Suatu malam, saat kami sedang makan malam di sebuah restoran mewah yang dipilih oleh SoulMate 3.0 karena "sesuai dengan preferensi kuliner kami", aku menyadari bahwa aku tidak bahagia. Aku duduk di seberang pria yang secara algoritmik sempurna untukku, namun aku merasa hampa.

"Arion," kataku, suaraku bergetar. "Aku… aku rasa kita perlu bicara."

Arion menatapku dengan tatapan bingung. "Ada apa, Sayang? Apa ada yang salah?"

Aku menarik napas dalam-dalam. "Aku… aku tidak yakin apakah ini berhasil."

Arion mengerutkan kening. "Apa maksudmu? Kita sangat cocok. Aplikasi itu membuktikannya."

"Aku tahu," kataku. "Tapi… itu masalahnya. Kita terlalu cocok. Terlalu terprediksi. Aku merasa seperti kita sedang menjalani skenario yang telah ditulis oleh sebuah algoritma."

Arion terdiam sejenak, lalu berkata dengan nada dingin, "Jadi, kau menyalahkan aplikasi ini?"

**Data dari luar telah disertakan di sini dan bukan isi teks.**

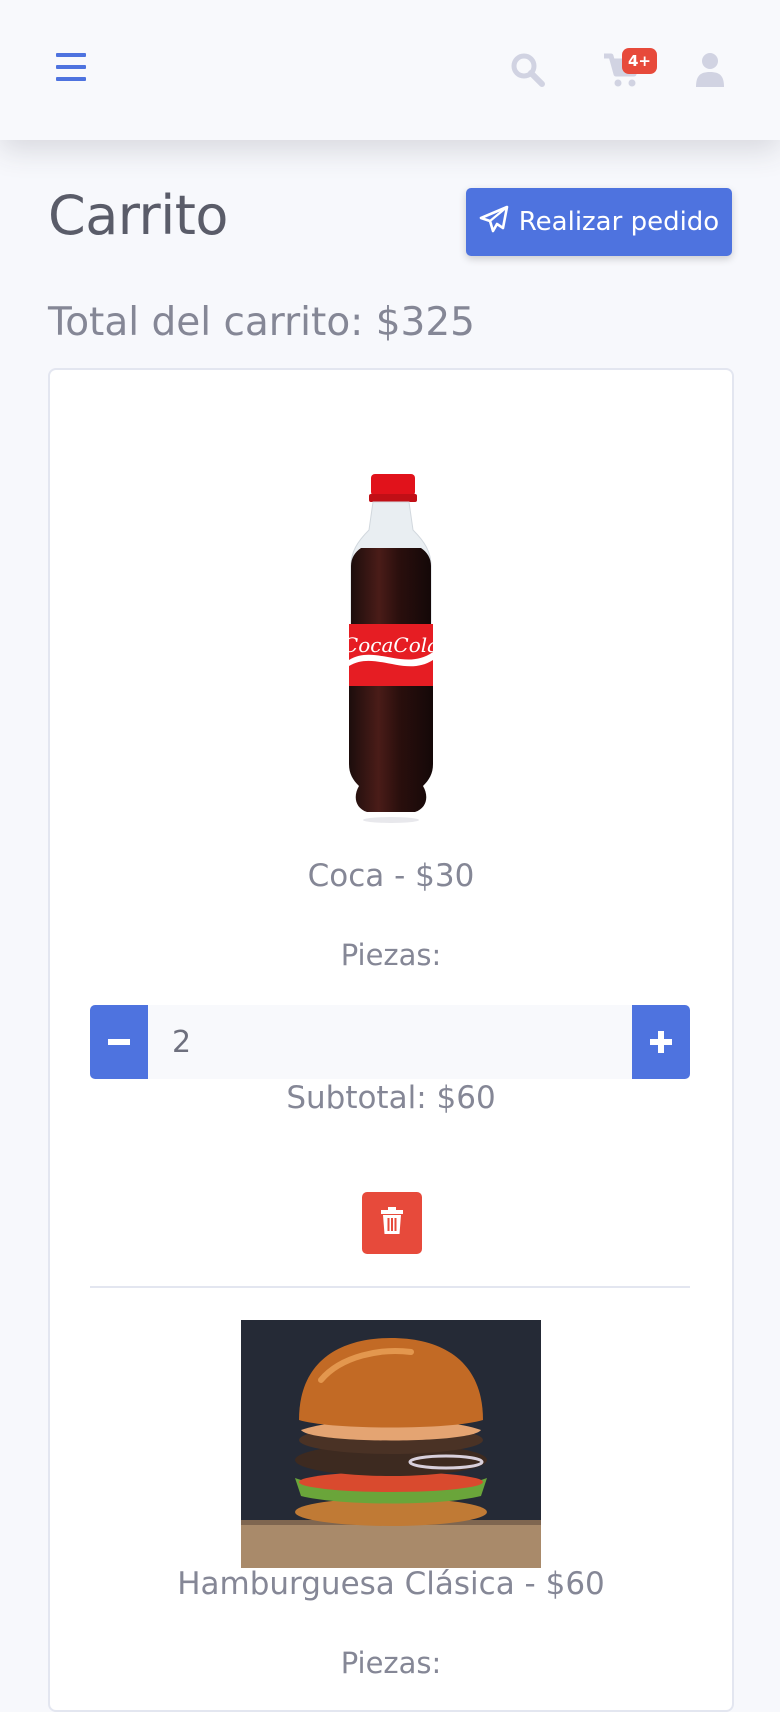  I want to click on hamburger-icon, so click(72, 67).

"Bukan itu maksudku," kataku. "Aku hanya… aku merindukan ketidaksempurnaan. Aku merindukan sesuatu yang lebih… organik."

"Organik?" Arion tertawa sinis. "Kau tahu betapa sulitnya menemukan cinta di dunia yang kacau ini? Aplikasi ini memberimu solusi. Ini memberimu kepastian. Mengapa kau ingin menolaknya?"

"Karena kepastian bukanlah segalanya," kataku. "Aku ingin merasakan sesuatu yang lebih dari sekadar kecocokan algoritmik. Aku ingin merasakan cinta yang tulus, yang tumbuh secara alami, dengan segala kelebihan dan kekurangannya."

Malam itu, kami berpisah dengan perasaan yang hancur. Aku menghapus aplikasi SoulMate 3.0 dari ponselku. Aku kembali ke dunia kencan yang tak pasti, penuh dengan risiko dan kemungkinan.

Aku tidak tahu apakah aku akan menemukan cinta lagi. Tapi, satu hal yang pasti: aku tidak akan pernah lagi mempercayai algoritma untuk menentukan takdir hatiku. Cinta, bagiku, haruslah sebuah perjalanan, bukan sebuah formula. Cinta haruslah sebuah petualangan, bukan sebuah prediksi. Cinta haruslah sebuah ketidaksempurnaan yang indah, bukan kesempurnaan yang hampa. Karena, pada akhirnya, cinta sejati adalah tentang menemukan keindahan dalam ketidaksempurnaan, bukan tentang mencari kesempurnaan di ujung algoritma.